The frustration that followed the delay between sealing the agreements and actually producing the drugs was widespread, however. “The frustration was you announce it and people expect you to start producing it tomorrow. Then you get the conspiracy theories — we think you've done this with the multinationals. It was a tricky time. You're pushing development teams and waiting for registration. You've got quite a weight of expectation.”

Aspen, which is now the largest manufacturer of generics in the southern hemisphere, was one of only three selected by the Clinton Foundation to make antiretrovirals for its anti-AIDS programmes.

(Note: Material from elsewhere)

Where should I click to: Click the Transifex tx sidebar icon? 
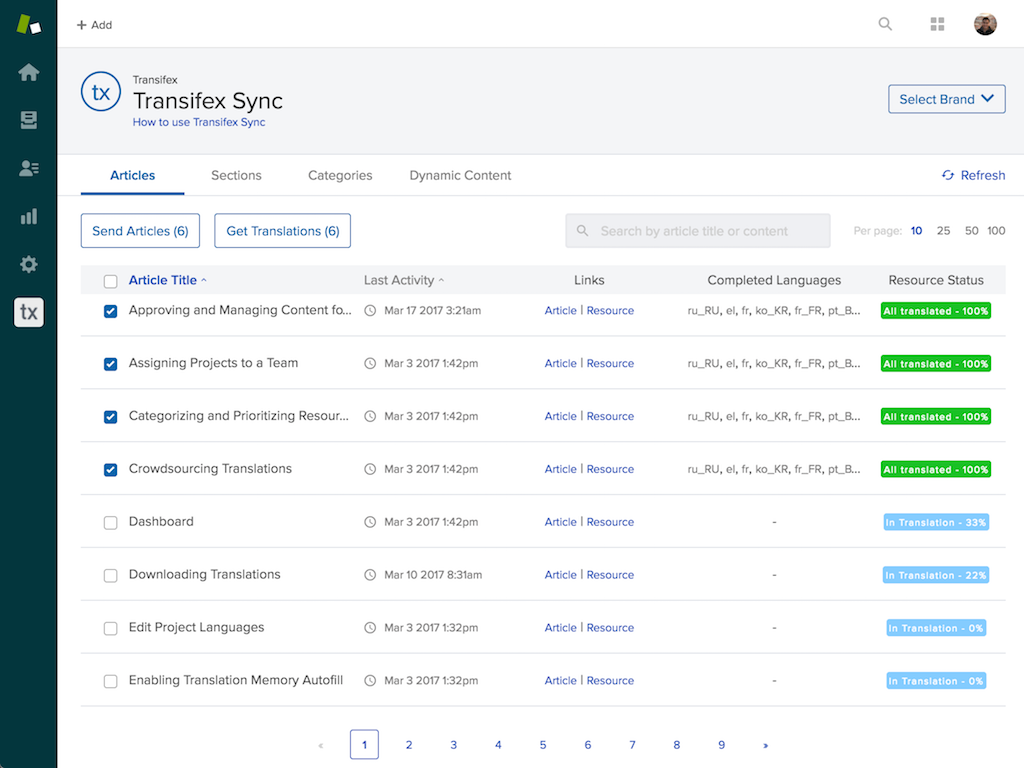pos(29,312)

Last November, in partnership with Indian drugs exporter Strides, Aspen — which now has operations in the UK, Australia, the US, India, Kenya and Tanzania — said it would expand into the giant Latin American market. While selling into those markets is difficult because of their size — Brazil has 192-million people and Mexico 110-million — Saad says they are a more natural target for a South African company than the developed Australian one.

“They have the same disparities between rich and poor. They have the same climate and the demand for quality medicines is there. There is a better fit there”.

That expansion becomes easier as a result of this week's Glaxo deal. Trying to get into large markets that place a strong emphasis on local manufacture would be tough without merit to distinguish Aspen from the rest, Saad says.

”Where's SA?”

“The challenge was how those markets have big demand for local manufacture. The second issue is how we get doctors to listen to us. ‘We're Aspen from SA,' we could say to them. And they say, ‘Really? Where is SA?'”

Being able to ride into those markets on the coattails of the GlaxoSmithKline brand makes the job easier. They will establish a sales force that builds local links on the strength of the Glaxo-branded medicines and then use that force to introduce Aspen's own drugs. The Glaxo association will automatically give those drugs a brand value.

“If you want to sell a handbag and can put ‘Gucci' in front of it, you will sell it for more, even if your handbag is exactly the same quality. When you do a line expansion, if you sell a Gucci handbag, you're not going to sell it for 1c,” he says.

The two announcements over the past week seem to be business as usual for the fourth generation South African Saad, whose family originates from Lebanon. He is one for thinking up deals and leaving it to others to tie them up.

“He is much more of an innovator, an innovative thinker and I have greater attention to detail,” Attridge says. “I make sure things are tied up with a bow on them. If we're doing a deal, Stephen usually takes the deal to handshake and I take it to completion.”

And it is for the details that the Aspen CEO relies on the team around him.

“He doesn't like being weighed down by some of the processes one has to follow,” Attridge says. “He's quite an impulsive guy and sometimes that can be a weakness. “But he generates a million ideas a day. And it's quite difficult to see all those through”.